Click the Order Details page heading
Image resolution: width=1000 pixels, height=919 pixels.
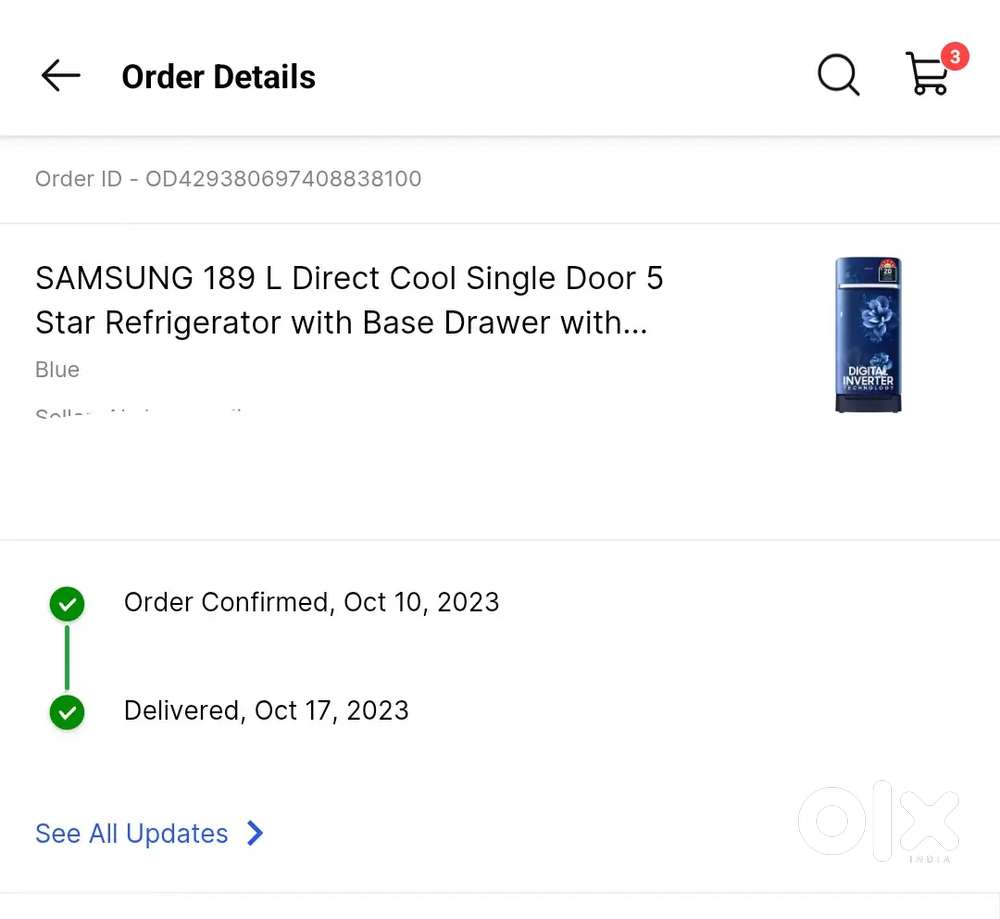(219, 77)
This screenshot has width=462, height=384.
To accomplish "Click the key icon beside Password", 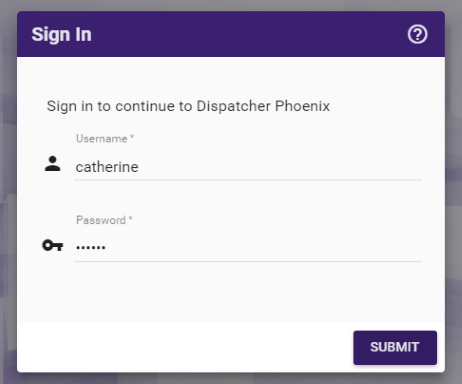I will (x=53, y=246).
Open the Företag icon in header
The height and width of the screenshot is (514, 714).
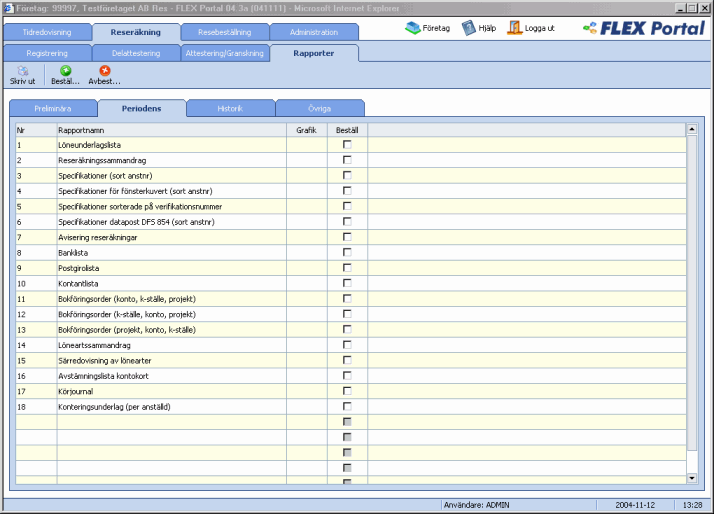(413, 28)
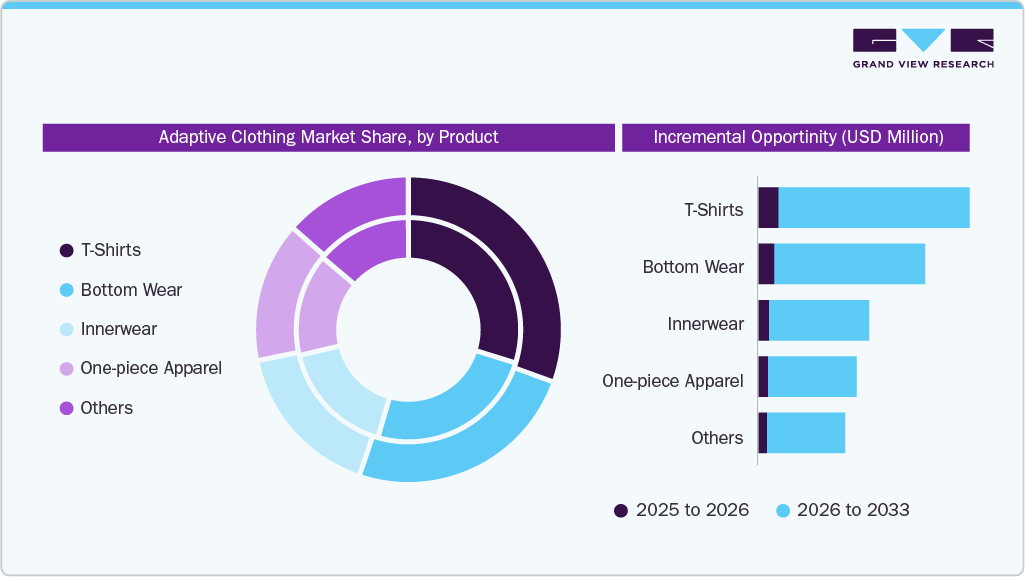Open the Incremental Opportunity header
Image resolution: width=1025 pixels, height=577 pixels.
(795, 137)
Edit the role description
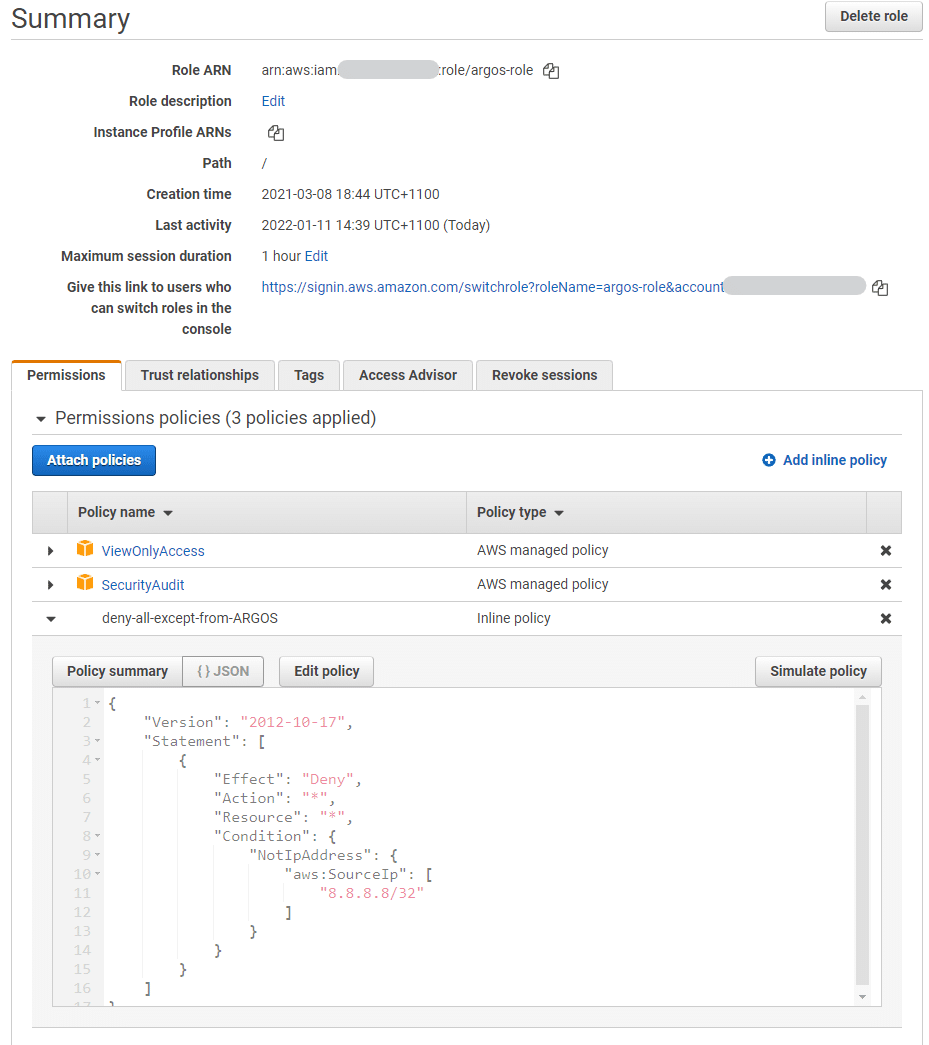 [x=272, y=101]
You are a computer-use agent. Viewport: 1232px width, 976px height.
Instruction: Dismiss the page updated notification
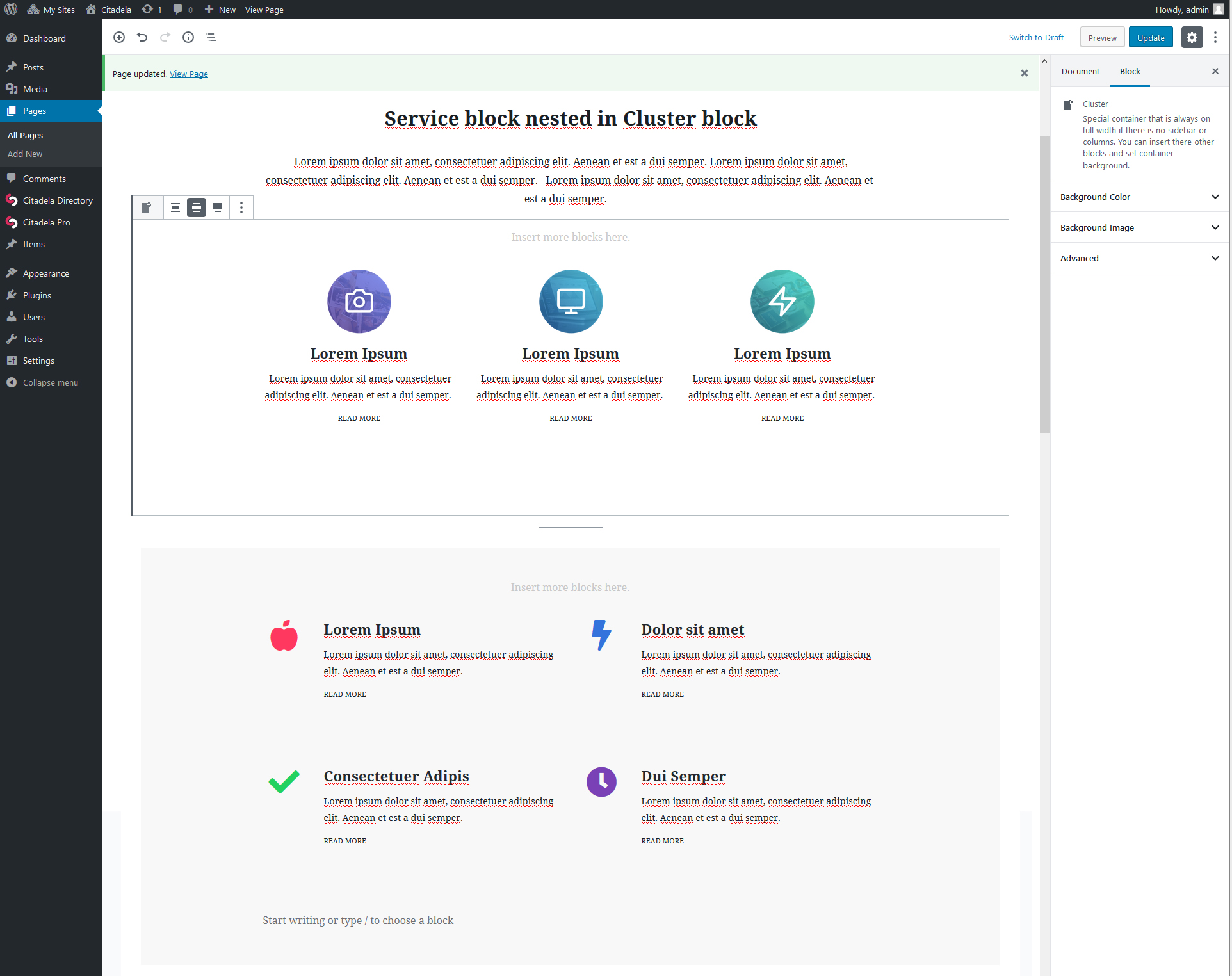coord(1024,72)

● EXERCISE AIM
Copying starts at the line containing "Open the Företag icon in header" and ends at the last line of the material above; repeat only those lines exactly and omit the pictures.

● REPLY
Open the Företag icon in header
The height and width of the screenshot is (514, 714).
(413, 28)
Open the Incremental Opportunity header
Image resolution: width=1025 pixels, height=577 pixels.
(795, 137)
Edit the role description
 [x=272, y=101]
You are a computer-use agent. Viewport: 1232px width, 976px height.
Instruction: Dismiss the page updated notification
coord(1024,72)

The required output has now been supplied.